The U.S. on Wednesday finished a weeklong sail through the South China Sea with India, Japan and the Philippines, a region fraught with tension amid disputed territorial claims, according to a Navy statement Thursday.
The guided-missile destroyer USS William P. Lawrence joined the Indian navy destroyer INS Kolkata and tanker INS Shakti; Japan Maritime Self-Defense Force helicopter carrier JS Izumo and destroyer JS Murasame; and Philippine navy patrol ship BRP Andres Bonifacio in international waters May 2-8.
The six vessels gathered “to train together and promote maritime cooperation throughout a free and open Indo-Pacific,” the Navy said in the statement.
The ships practiced “formation exercises, communication drills, passenger transfers and held a leadership exchange aboard JS Izumo” during the exercise, according to the statement.
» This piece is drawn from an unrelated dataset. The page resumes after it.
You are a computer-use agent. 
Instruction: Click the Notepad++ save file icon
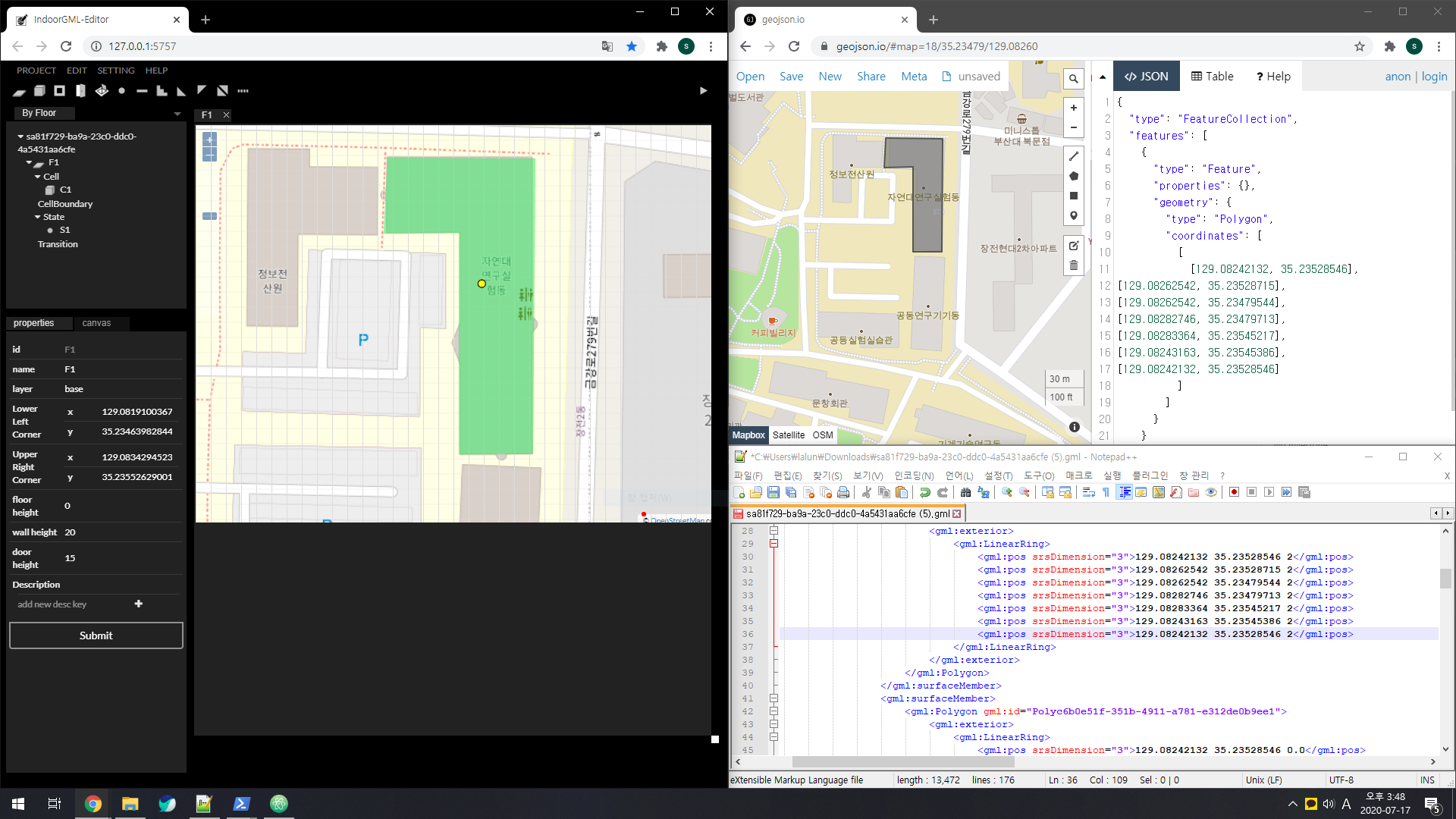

The region is important to trade and rich in natural resources. Five nations — China, Malaysia, the Philippines, Vietnam and Taiwan — have overlapping claims to almost 70 reefs and islands in the South China Sea, according to the Center for Strategic and International Studies Asia Maritime Transparency Initiative.
The quadrilateral exercise follows a U.S. request in December that its Pacific allies boost their military presence in the South China Sea. China continues to claim and militarize reefs and islands in the region,contrary to a 2016 decision by a United Nations tribunal.